モンテディオフットボールパーク設立記者会見 会見全文

新会社設立会見に臨む相田健太郎社長。クラブを運営する株式会社モンテディオの社長と兼任となる。現在各所との調整が大詰めということもあり、新情報は多くなかったが、「そんなに遠くないタイミングでお見せできるんじゃないか」と話していた。
なお、会見全文に関しては明日更新する予定。

新スタジアム建設を推進するモンテディオ山形がスタジアム建設や完成後の運営を担う新会社「株式会社モンテディオフットボールパーク」(以下MFP社)を設立し、6月12日に記者会見を行った。

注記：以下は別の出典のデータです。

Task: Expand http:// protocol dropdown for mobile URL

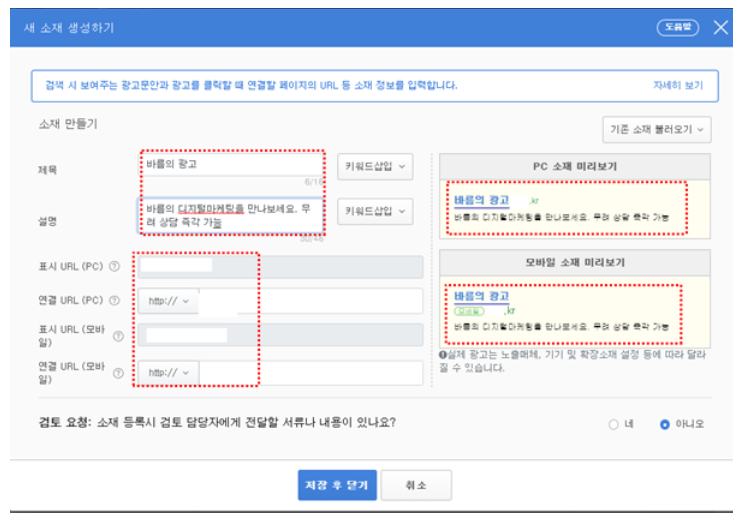Action: point(168,372)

MFP社の社長はモンテディオ山形代表取締役社長の相田健太郎氏。株主は「株式会社モンテディオ山形」「Sol Levante Sports株式会社」「NECキャピタルソリューション株式会社」「株式会社JTB」の4社となる。

モンテディオ山形の新スタジアム建設は、MFP社による民設民営の事業となり、スタジアム建設だけでなく、完成後もMFP社が施設を保有し、運営・管理を行っていく。
利益を生まないコストセンターではなく、利益を生み出すプロフィットセンターとしての運用を目指していくことになる。

モンテディオフットボールパークのロゴ。モンテディオ山形のエンブレムのフォントでも使用されている、奥山清行氏のオリジナルフォントだ。

○公設民営から民設民営への経緯

山形の新スタジアム建設に関しては、過去に公設民営で建設する流れがあった。しかし今後は基本的に自治体の手を借りずに建設・運営を行う民設民営となる。
公設民営と民設民営については、どちらにもメリット・デメリットがあるが、公設については相田社長は「公がこういった物を造ると、ただ箱ができて、利用料を安くしなければならないとか、税金負担が大きくなっていく」とコストセンター化への懸念を示している。少なからず税金が投入されるため、付帯して行う事業にも制限がかかってしまうリスクもある。
民設については、費用面で抱えるリスクが増えるデメリットがあるものの、「運営コストの無駄を省けますし、我々がやっている事業収益の中から運営維持コストに充当することが簡易にできる。事業の自由度が非常に広がりますし、推進のスピードも当然上がる」と、収益の使い方や事業の自由度の高さをメリットに挙げていた。
なお、県や市などの自治体との関わりについては具体的な話はしなかったが、「皆さんそれなりに賛同しているので今の状況にある」として、今後の関わりについての可能性も示している。
基本的に民設民営で推進しながら、何らかの形で各自治体が関わることも想定されるが、相田社長は「公が持っているいいものと、民が持っているいいものを繋ぎ合わせて一つの形にしていくという意味では、非常にメリットが多いやり方を組めているのではないか」と良い関係性を築けていることを強調していた。

○資金調達方法や今後のスケジュールについて。

多くの方が最も気にしているのは資金調達方法や今後の進捗についてだろう。
資金調達方法については現在大詰めの状況のようでこの場では明かさなかったが、「しっかりとお話をさせていただいている」とした。
総工費に関しては昨年10月の段階でおよそ120億円としたものに、数十億円上乗せする形になるという。円安や資材高騰など建造物に対するコストが上がっていることや、改正労働基準法による残業時間を規制する「2024年問題」の影響で人件費が高騰していることがその理由だ。
関連して、建設する工期が伸びるため、完成時期も遅れるという。
25年4月の着工予定に遅れはなさそうだが、27年8月開幕に設定していた開業予定は、「早ければ27-28シーズンのウインターブレイク明け、遅ければ28ー29シーズンの開幕」まで半年ほどずれ込むという。
クラブ側の問題というより社会情勢による遅れが原因で、こればかりはどうしようもないところだ。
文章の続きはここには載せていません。